When the stipulated suspension was submitted for formal approval, however, the disciplinary authorities ruled that Ms. Blair’s one-year suspension with a six-month stay was too mild. They insisted on a two-year suspension — though with an 18-month stay. The practical effect: Ms. Blair will be unable to practice law for the same six months, but her probationary period thereafter will last for a year and a half rather than just another six months. Disciplinary Counsel v. Blair, Ohio Supreme Court, February 24, 2011.
Ms. Blair’s legal troubles (and bar discipline) points out a related issue. Although her problems were known in 2007 and the formal disciplinary proceedings were begun in 2009, as of this writing (at least two years into the disciplinary process and a month after the formal order suspending her), Ms. Blair continues to appear in internet-based evaluations as actively practicing and strongly rated by her peers. She is shown as having an “AV” rating by Martindale-Hubbell, the oldest and best-known lawyer rating service. Interestingly, her client ratings are a much-lower 1.0 out of 5.0 (that may be the lowest possible rating), though without any explanation. Martindale.com cheerfully provides a link to Ms. Blair’s website, which (in turn) advises the reader “New Web Site Coming Very Soon!”
But on Avvo, another lawyer rating system, Ms.

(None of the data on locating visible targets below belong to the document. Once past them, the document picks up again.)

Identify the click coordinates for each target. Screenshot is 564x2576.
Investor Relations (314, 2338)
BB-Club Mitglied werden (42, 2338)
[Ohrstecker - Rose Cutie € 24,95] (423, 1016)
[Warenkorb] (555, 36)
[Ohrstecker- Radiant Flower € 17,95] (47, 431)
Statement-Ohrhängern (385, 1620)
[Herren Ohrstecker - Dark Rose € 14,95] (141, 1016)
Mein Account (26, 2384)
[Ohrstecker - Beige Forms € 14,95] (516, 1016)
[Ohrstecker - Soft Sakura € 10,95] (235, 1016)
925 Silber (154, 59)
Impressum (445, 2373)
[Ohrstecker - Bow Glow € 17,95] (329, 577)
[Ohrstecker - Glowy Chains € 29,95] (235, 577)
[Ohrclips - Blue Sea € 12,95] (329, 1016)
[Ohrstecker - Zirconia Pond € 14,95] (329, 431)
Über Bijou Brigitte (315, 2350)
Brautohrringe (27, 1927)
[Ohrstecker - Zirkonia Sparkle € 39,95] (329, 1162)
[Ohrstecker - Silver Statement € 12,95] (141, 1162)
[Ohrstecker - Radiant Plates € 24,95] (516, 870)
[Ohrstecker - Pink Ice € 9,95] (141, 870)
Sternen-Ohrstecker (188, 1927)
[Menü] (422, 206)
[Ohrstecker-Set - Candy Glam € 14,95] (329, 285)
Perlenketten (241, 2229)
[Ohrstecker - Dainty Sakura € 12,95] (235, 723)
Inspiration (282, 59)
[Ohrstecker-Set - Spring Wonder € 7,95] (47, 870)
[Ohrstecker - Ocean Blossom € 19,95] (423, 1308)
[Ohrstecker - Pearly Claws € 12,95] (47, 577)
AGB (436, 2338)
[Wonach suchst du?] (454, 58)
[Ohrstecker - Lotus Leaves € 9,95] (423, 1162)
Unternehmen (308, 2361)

Blair already appears as having been “cited for professional misconduct.” Her rating, if she had one prior to the suspension, does not appear as of this writing. Instead a red icon flags it for “!Attention”. No link appears to her individual web address.
What is our point? That it can be very difficult to get complete, up-to-date and accurate information about lawyers. We suggest checking multiple online listings, looking at the lawyer’s online presence, checking state bar websites and asking friends and colleagues for their personal experiences.